**Problem to work on**
Continue the Python script on dimensionality reduction for auto-insurance prediction, picking up right after its final line.

**Page extract**
DimentionalityReduction.py

# -*- coding: utf-8 -*-
"""
Created on Mon Jun  8 20:29:24 2020

@author: rahul


Here we are implementing some dimentionality reduction for the auto-insurance prediction problem

"""

import numpy as np
import pandas as pd
from matplotlib import pyplot as plt
import seaborn as sns

from sklearn.ensemble import RandomForestClassifier
from sklearn.linear_model import LogisticRegression
from sklearn.feature_selection import SelectFromModel
from sklearn.impute import SimpleImputer
from sklearn.preprocessing import MinMaxScaler
from sklearn.preprocessing import normalize
from sklearn.metrics import classification_report, f1_score

from sklearn.model_selection import train_test_split, KFold, cross_val_score


df = pd.read_csv("Auto_Data.csv")
#print(df.head())
org_df = df.copy()


# define function for getting corelation variables
def find_corr_features(df_corr, pos_corr_thresh = 0.5, neg_corr_thresh = -0.5):
  corr_feat_pos = []
  corr_feat_neg = []
  for idx in df_corr.index:
    for col in df_corr.columns:
      if idx == col:
        break
      # print("corr_values[{},{}]={}".format(idx,col,corr_values.loc[idx,col]))
      if df_corr.loc[idx,col] < neg_corr_thresh:
        # print("df_corr[{},{}]={}".format(idx,col,df_corr.loc[idx,col]))
        # print("Found negative correlation")
        corr_feat_neg.append((idx,col,df_corr.loc[idx,col]))
      elif df_corr.loc[idx,col] > pos_corr_thresh:
        # print("df_corr[{},{}]={}".format(idx,col,df_corr.loc[idx,col]))
        # print("Found positive correlation")
        corr_feat_pos.append((idx,col,df_corr.loc[idx,col]))
  return (corr_feat_pos,corr_feat_neg)


# define function for plotting pie charts for categorical columns
def plot_pie_charts(df_to_plot, cols_to_plot):
  for col in cols_to_plot:
    plt.figure()
    df_to_plot[col].value_counts().plot(kind='pie', figsize=(5,5), autopct='%1.2f%%')
    plt.title(col)


# **************** Clean the data *******************
# drop duplicates
df = df.drop_duplicates()
print(df.shape)

df.drop('id',axis=1, inplace=True)  # drop the id column as its not needed

# find out if there are any null/missing values
# Note - In this example the value -1 is treated as null. So we replace all -1 values with np.nan in the dataset
print(df.isin(['-1']).sum(axis=0))
df.replace(-1,np.nan,inplace=True)
print(df.isnull().sum())
#print(df.isna().sum())
# print percentages
print(df.isnull().sum()/len(df) * 100)

Text and item location entries
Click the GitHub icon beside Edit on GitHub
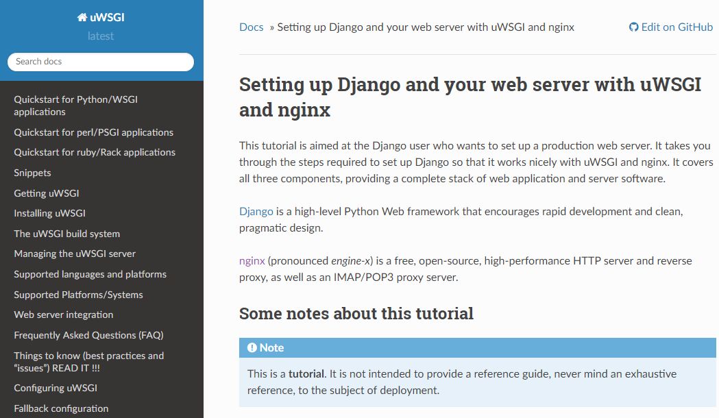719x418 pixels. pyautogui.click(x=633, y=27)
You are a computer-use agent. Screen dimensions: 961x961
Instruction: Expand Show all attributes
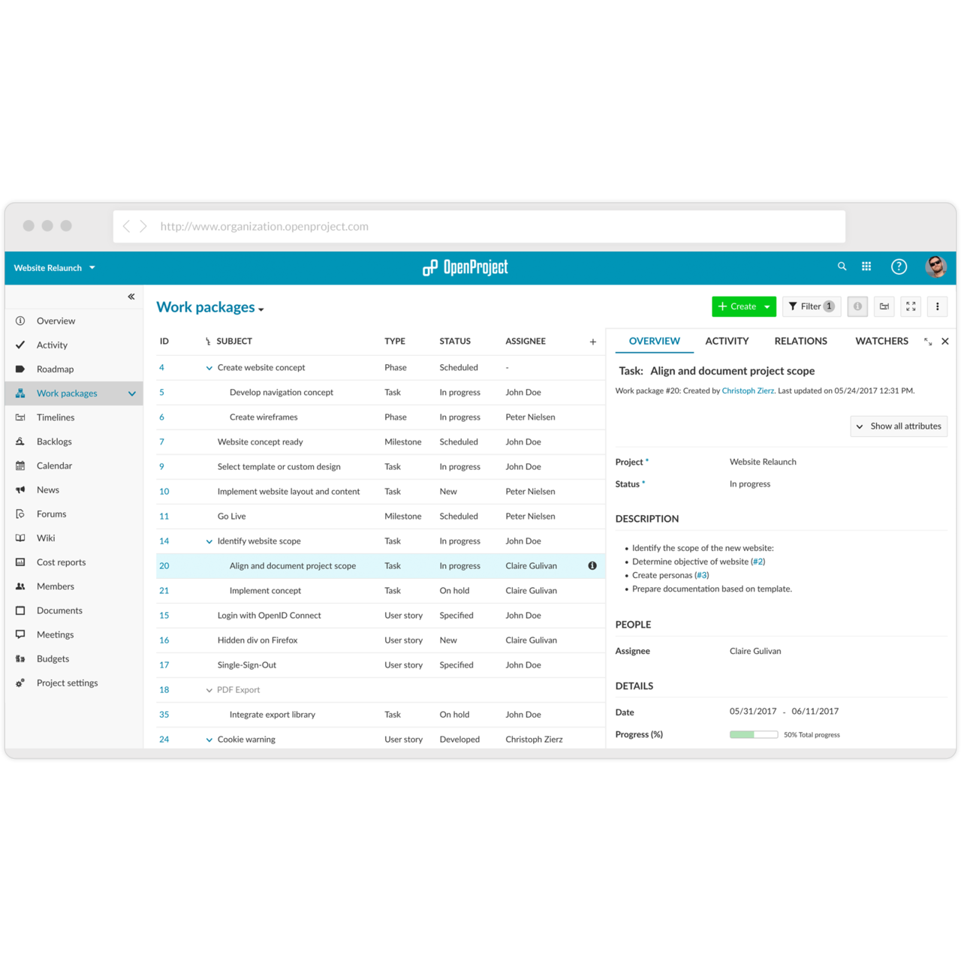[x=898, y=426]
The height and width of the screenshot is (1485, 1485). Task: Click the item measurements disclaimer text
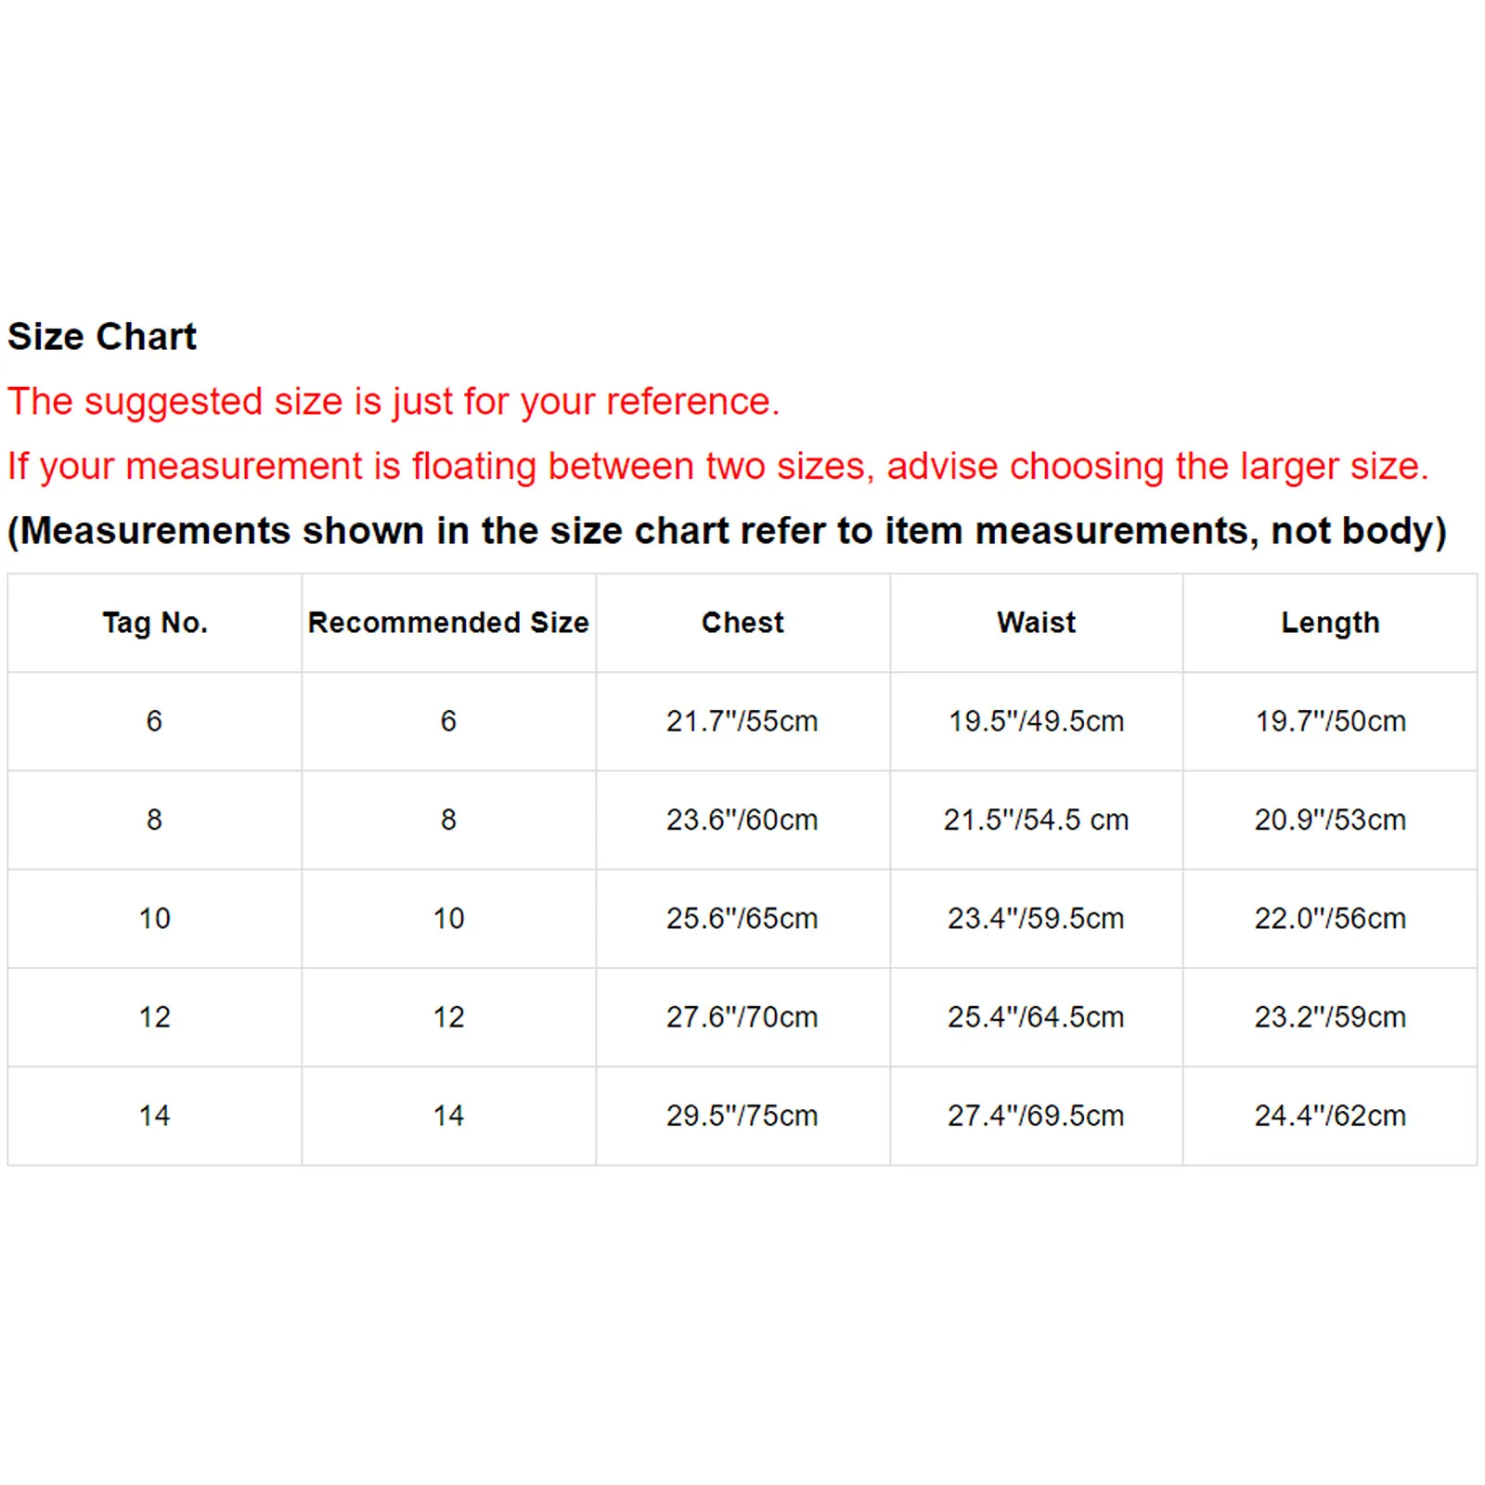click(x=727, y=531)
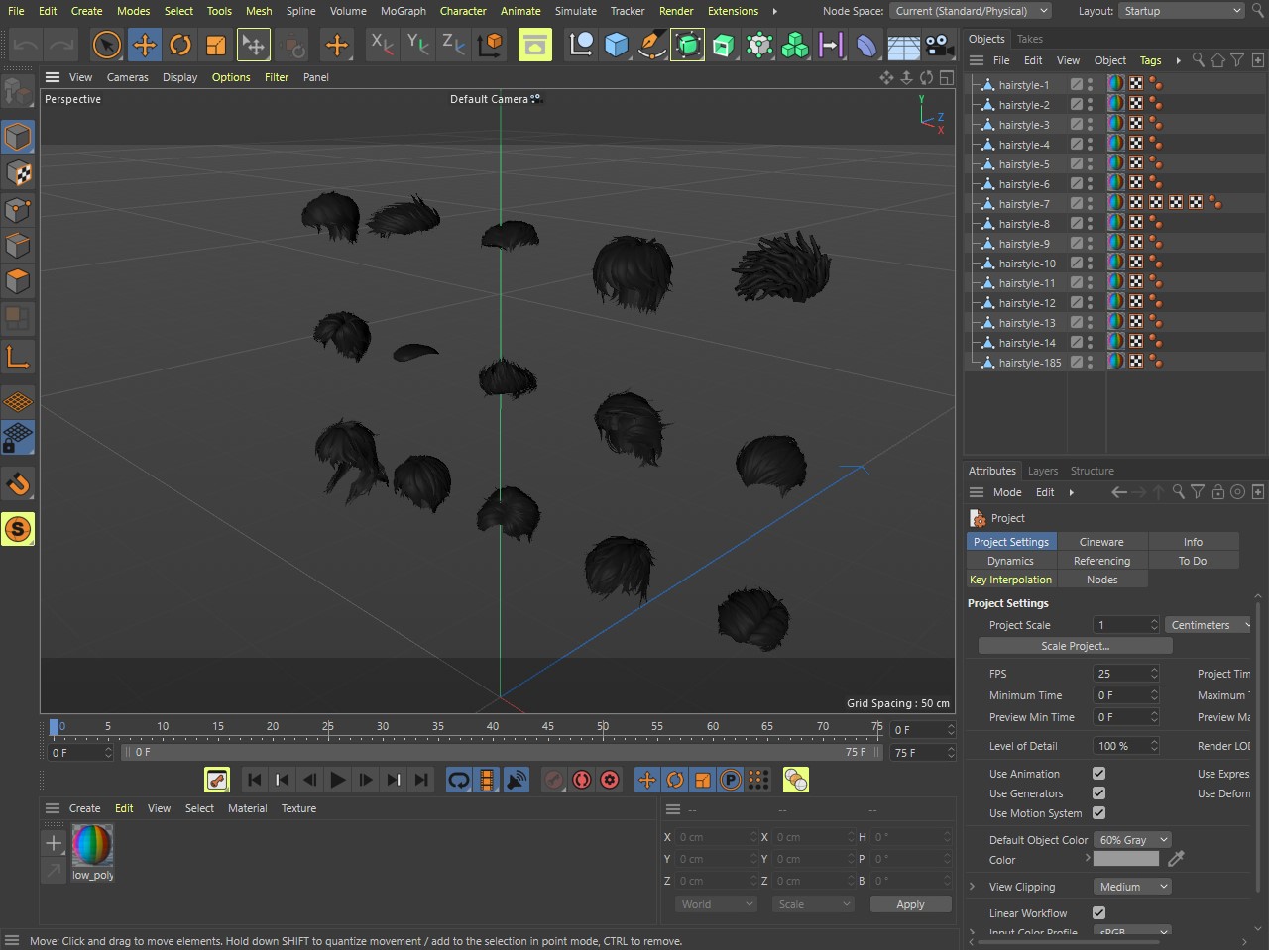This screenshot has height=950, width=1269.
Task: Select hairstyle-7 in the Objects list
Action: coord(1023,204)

--

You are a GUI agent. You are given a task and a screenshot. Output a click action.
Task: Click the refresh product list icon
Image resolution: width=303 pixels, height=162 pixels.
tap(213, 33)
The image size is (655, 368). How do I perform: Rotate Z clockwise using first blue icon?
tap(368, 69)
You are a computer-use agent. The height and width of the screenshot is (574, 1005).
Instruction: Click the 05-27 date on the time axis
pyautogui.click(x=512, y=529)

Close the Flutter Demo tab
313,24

---

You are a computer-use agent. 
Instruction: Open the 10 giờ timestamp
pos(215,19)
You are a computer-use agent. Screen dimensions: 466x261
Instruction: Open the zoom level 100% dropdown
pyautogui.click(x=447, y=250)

**The output**
# remove those columns which have more than 60% values missing
# saving missing values in a variable
a = df.isnull().sum()/len(df)*100
# saving column names in a variable
variables = df.columns
drop_variables = [ ]
for i in range(0,len(df.columns)):
    if a[i] > 60:   #setting the threshold as 60%
        drop_variables.append(variables[i])
df.drop(drop_variables, axis=1, inplace=True)
print(df.shape)
print(df.isnull().sum()/len(df) * 100)

label = df.pop('target')


# ************* Exploratory data analysis and pre-processing ****************************

columns_list = df.columns
# segregate the features into categorical, binary and numerical features
cat_cols = []
num_cols = []
bin_cols = []
for col_name in columns_list:
    if 'bin' in col_name:
        bin_cols.append(col_name)
    elif 'cat' in col_name:
        cat_cols.append(col_name)
    else:
        num_cols.append(col_name)

print(f"Binary colums={len(bin_cols)} , Categorical columns={len(cat_cols)}, Numeric columns={len(num_cols)}")

# Convert categorical and binary columns as categorical data-type
df[cat_cols] = df[cat_cols].astype('category')
df[bin_cols] = df[bin_cols].astype('category')

# plot pycharts for all categorical columns to check for skewed data
plot_pie_charts(df, cat_cols)
# drop all columns which are more than 90% skewed
df.drop(['ps_car_07_cat', 'ps_car_10_cat'], axis=1,inplace=True)
cat_cols.remove('ps_car_07_cat')
cat_cols.remove('ps_car_10_cat')

# plot pycharts for all binary columns to check for skewed data
plot_pie_charts(df, bin_cols)
# drop all columns which are more than 90% skewed
df.drop(['ps_ind_10_bin', 'ps_ind_11_bin', 'ps_ind_12_bin', 'ps_ind_13_bin'], axis=1,inplace=True)
bin_cols.remove('ps_ind_10_bin')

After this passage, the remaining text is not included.